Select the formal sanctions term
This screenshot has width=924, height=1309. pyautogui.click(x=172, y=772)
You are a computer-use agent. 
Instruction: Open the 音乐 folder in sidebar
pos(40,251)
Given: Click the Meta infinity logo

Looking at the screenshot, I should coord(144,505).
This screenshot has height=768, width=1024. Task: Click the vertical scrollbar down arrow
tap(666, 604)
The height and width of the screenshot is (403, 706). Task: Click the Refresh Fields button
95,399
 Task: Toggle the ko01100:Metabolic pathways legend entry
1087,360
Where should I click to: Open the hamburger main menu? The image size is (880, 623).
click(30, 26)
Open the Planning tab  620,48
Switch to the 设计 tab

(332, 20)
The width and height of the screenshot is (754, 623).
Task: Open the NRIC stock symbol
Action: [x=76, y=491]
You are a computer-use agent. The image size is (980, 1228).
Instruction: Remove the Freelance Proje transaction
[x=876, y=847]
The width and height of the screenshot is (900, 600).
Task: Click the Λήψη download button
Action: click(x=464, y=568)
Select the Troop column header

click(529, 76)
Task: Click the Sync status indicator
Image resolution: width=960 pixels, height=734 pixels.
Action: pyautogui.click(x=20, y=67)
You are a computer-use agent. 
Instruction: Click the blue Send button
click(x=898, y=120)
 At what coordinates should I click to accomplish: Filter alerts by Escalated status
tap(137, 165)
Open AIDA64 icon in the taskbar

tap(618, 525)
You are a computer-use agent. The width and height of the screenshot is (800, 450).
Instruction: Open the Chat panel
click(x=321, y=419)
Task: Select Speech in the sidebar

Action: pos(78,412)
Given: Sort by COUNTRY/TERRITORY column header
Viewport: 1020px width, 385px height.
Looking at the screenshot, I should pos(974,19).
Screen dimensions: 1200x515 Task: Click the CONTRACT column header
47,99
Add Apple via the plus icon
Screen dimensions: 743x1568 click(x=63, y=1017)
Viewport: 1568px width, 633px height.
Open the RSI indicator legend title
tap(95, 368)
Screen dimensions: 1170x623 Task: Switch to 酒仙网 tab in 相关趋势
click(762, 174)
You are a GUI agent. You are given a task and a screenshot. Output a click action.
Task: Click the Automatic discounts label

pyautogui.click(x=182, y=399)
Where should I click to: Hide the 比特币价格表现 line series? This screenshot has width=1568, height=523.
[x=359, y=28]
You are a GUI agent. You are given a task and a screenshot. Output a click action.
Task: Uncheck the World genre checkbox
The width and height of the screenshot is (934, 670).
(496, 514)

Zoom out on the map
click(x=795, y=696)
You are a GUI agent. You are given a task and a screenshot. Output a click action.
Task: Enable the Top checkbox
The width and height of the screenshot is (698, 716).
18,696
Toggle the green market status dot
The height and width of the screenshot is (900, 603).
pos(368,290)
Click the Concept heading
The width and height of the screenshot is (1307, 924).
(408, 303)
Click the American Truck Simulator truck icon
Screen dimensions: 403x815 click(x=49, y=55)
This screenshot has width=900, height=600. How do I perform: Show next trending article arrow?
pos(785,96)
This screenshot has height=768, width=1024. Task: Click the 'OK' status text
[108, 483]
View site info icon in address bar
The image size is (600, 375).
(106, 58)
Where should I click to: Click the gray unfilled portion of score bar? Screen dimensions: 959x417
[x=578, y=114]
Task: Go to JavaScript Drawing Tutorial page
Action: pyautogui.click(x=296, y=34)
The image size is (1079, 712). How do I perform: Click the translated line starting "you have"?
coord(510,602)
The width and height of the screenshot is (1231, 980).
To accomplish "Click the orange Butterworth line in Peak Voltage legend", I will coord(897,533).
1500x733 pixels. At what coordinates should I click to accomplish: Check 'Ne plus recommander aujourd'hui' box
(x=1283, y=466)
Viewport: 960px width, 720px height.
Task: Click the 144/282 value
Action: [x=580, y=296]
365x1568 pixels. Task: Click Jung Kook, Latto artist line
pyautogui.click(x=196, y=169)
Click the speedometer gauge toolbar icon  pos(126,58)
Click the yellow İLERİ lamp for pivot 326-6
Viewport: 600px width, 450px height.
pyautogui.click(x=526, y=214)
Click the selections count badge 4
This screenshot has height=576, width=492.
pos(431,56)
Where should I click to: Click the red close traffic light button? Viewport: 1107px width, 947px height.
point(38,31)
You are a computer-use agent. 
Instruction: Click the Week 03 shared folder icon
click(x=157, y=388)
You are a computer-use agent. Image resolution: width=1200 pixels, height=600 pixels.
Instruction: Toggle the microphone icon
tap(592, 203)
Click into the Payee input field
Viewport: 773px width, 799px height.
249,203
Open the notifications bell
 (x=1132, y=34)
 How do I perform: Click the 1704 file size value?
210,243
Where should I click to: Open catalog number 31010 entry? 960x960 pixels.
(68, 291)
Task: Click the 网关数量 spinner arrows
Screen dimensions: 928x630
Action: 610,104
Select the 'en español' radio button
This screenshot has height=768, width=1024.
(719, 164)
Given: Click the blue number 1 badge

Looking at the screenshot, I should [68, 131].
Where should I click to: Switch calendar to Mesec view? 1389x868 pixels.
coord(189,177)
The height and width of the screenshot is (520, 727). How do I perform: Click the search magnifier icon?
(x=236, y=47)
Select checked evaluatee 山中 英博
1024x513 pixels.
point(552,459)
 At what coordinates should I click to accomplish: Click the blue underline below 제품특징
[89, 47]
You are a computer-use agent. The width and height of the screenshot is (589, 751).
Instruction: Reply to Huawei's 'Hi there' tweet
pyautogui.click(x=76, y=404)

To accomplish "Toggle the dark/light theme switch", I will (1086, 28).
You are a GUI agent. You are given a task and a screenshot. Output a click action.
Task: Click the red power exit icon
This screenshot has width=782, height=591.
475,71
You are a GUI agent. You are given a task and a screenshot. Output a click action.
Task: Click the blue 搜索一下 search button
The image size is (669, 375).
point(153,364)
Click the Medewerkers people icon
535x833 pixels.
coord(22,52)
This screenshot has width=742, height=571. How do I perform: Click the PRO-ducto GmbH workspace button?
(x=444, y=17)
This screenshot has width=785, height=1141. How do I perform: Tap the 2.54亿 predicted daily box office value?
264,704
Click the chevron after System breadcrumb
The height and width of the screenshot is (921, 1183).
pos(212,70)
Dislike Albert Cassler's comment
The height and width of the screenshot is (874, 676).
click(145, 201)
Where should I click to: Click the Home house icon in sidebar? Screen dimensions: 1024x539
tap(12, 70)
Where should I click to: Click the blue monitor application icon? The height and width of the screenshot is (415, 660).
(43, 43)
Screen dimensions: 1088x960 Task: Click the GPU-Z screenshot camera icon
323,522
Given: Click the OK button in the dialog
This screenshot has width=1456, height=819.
================
All of the data above is to be given again, word for word.

_RESULT FOR THIS TASK_:
Select the formal sanctions term
This screenshot has width=924, height=1309. pyautogui.click(x=172, y=772)
You are a computer-use agent. 
Instruction: Open the 音乐 folder in sidebar
pos(40,251)
Given: Click the Meta infinity logo

Looking at the screenshot, I should coord(144,505).
This screenshot has height=768, width=1024. Task: Click the vertical scrollbar down arrow
tap(666, 604)
The height and width of the screenshot is (403, 706). Task: Click the Refresh Fields button
95,399
 Task: Toggle the ko01100:Metabolic pathways legend entry
1087,360
Where should I click to: Open the hamburger main menu? The image size is (880, 623).
click(30, 26)
Open the Planning tab  620,48
Switch to the 设计 tab

(332, 20)
The width and height of the screenshot is (754, 623).
Task: Open the NRIC stock symbol
Action: [x=76, y=491]
You are a computer-use agent. The image size is (980, 1228).
Instruction: Remove the Freelance Proje transaction
[x=876, y=847]
The width and height of the screenshot is (900, 600).
Task: Click the Λήψη download button
Action: click(x=464, y=568)
Select the Troop column header

click(529, 76)
Task: Click the Sync status indicator
Image resolution: width=960 pixels, height=734 pixels.
Action: pyautogui.click(x=20, y=67)
You are a computer-use agent. 
Instruction: Click the blue Send button
click(x=898, y=120)
 At what coordinates should I click to accomplish: Filter alerts by Escalated status
tap(137, 165)
Open AIDA64 icon in the taskbar

tap(618, 525)
You are a computer-use agent. The width and height of the screenshot is (800, 450).
Instruction: Open the Chat panel
click(x=321, y=419)
Task: Select Speech in the sidebar

Action: pos(78,412)
Given: Sort by COUNTRY/TERRITORY column header
Viewport: 1020px width, 385px height.
Looking at the screenshot, I should pos(974,19).
Screen dimensions: 1200x515 Task: Click the CONTRACT column header
47,99
Add Apple via the plus icon
Screen dimensions: 743x1568 click(x=63, y=1017)
Viewport: 1568px width, 633px height.
Open the RSI indicator legend title
tap(95, 368)
Screen dimensions: 1170x623 Task: Switch to 酒仙网 tab in 相关趋势
click(762, 174)
You are a GUI agent. You are given a task and a screenshot. Output a click action.
Task: Click the Automatic discounts label

pyautogui.click(x=182, y=399)
Where should I click to: Hide the 比特币价格表现 line series? This screenshot has width=1568, height=523.
[x=359, y=28]
You are a GUI agent. You are given a task and a screenshot. Output a click action.
Task: Uncheck the World genre checkbox
The width and height of the screenshot is (934, 670).
(496, 514)

Zoom out on the map
click(x=795, y=696)
You are a GUI agent. You are given a task and a screenshot. Output a click action.
Task: Enable the Top checkbox
The width and height of the screenshot is (698, 716).
18,696
Toggle the green market status dot
The height and width of the screenshot is (900, 603).
pos(368,290)
Click the Concept heading
The width and height of the screenshot is (1307, 924).
(408, 303)
Click the American Truck Simulator truck icon
Screen dimensions: 403x815 click(x=49, y=55)
This screenshot has width=900, height=600. How do I perform: Show next trending article arrow?
pos(785,96)
This screenshot has height=768, width=1024. Task: Click the 'OK' status text
[108, 483]
View site info icon in address bar
The image size is (600, 375).
(106, 58)
Where should I click to: Click the gray unfilled portion of score bar? Screen dimensions: 959x417
[x=578, y=114]
Task: Go to JavaScript Drawing Tutorial page
Action: pyautogui.click(x=296, y=34)
The image size is (1079, 712). How do I perform: Click the translated line starting "you have"?
coord(510,602)
The width and height of the screenshot is (1231, 980).
To accomplish "Click the orange Butterworth line in Peak Voltage legend", I will coord(897,533).
1500x733 pixels. At what coordinates should I click to accomplish: Check 'Ne plus recommander aujourd'hui' box
(x=1283, y=466)
Viewport: 960px width, 720px height.
Task: Click the 144/282 value
Action: [x=580, y=296]
365x1568 pixels. Task: Click Jung Kook, Latto artist line
pyautogui.click(x=196, y=169)
Click the speedometer gauge toolbar icon  pos(126,58)
Click the yellow İLERİ lamp for pivot 326-6
Viewport: 600px width, 450px height.
pyautogui.click(x=526, y=214)
Click the selections count badge 4
This screenshot has height=576, width=492.
pos(431,56)
Where should I click to: Click the red close traffic light button? Viewport: 1107px width, 947px height.
point(38,31)
You are a computer-use agent. 
Instruction: Click the Week 03 shared folder icon
click(x=157, y=388)
You are a computer-use agent. Image resolution: width=1200 pixels, height=600 pixels.
Instruction: Toggle the microphone icon
tap(592, 203)
Click into the Payee input field
Viewport: 773px width, 799px height.
249,203
Open the notifications bell
 (x=1132, y=34)
 How do I perform: Click the 1704 file size value?
210,243
Where should I click to: Open catalog number 31010 entry? 960x960 pixels.
(68, 291)
Task: Click the 网关数量 spinner arrows
Screen dimensions: 928x630
Action: 610,104
Select the 'en español' radio button
This screenshot has height=768, width=1024.
(719, 164)
Given: Click the blue number 1 badge

Looking at the screenshot, I should [68, 131].
Where should I click to: Switch calendar to Mesec view? 1389x868 pixels.
coord(189,177)
The height and width of the screenshot is (520, 727). How do I perform: Click the search magnifier icon?
(x=236, y=47)
Select checked evaluatee 山中 英博
1024x513 pixels.
point(552,459)
 At what coordinates should I click to accomplish: Click the blue underline below 제품특징
[89, 47]
You are a computer-use agent. The width and height of the screenshot is (589, 751).
Instruction: Reply to Huawei's 'Hi there' tweet
pyautogui.click(x=76, y=404)

To accomplish "Toggle the dark/light theme switch", I will (1086, 28).
You are a GUI agent. You are given a task and a screenshot. Output a click action.
Task: Click the red power exit icon
This screenshot has width=782, height=591.
475,71
You are a GUI agent. You are given a task and a screenshot. Output a click action.
Task: Click the blue 搜索一下 search button
The image size is (669, 375).
point(153,364)
Click the Medewerkers people icon
535x833 pixels.
coord(22,52)
This screenshot has width=742, height=571. How do I perform: Click the PRO-ducto GmbH workspace button?
(x=444, y=17)
This screenshot has width=785, height=1141. How do I perform: Tap the 2.54亿 predicted daily box office value?
264,704
Click the chevron after System breadcrumb
The height and width of the screenshot is (921, 1183).
pos(212,70)
Dislike Albert Cassler's comment
The height and width of the screenshot is (874, 676).
click(145, 201)
Where should I click to: Click the Home house icon in sidebar? Screen dimensions: 1024x539
tap(12, 70)
Where should I click to: Click the blue monitor application icon? The height and width of the screenshot is (415, 660).
(43, 43)
Screen dimensions: 1088x960 Task: Click the GPU-Z screenshot camera icon
323,522
Given: Click the OK button in the dialog
This screenshot has width=1456, height=819.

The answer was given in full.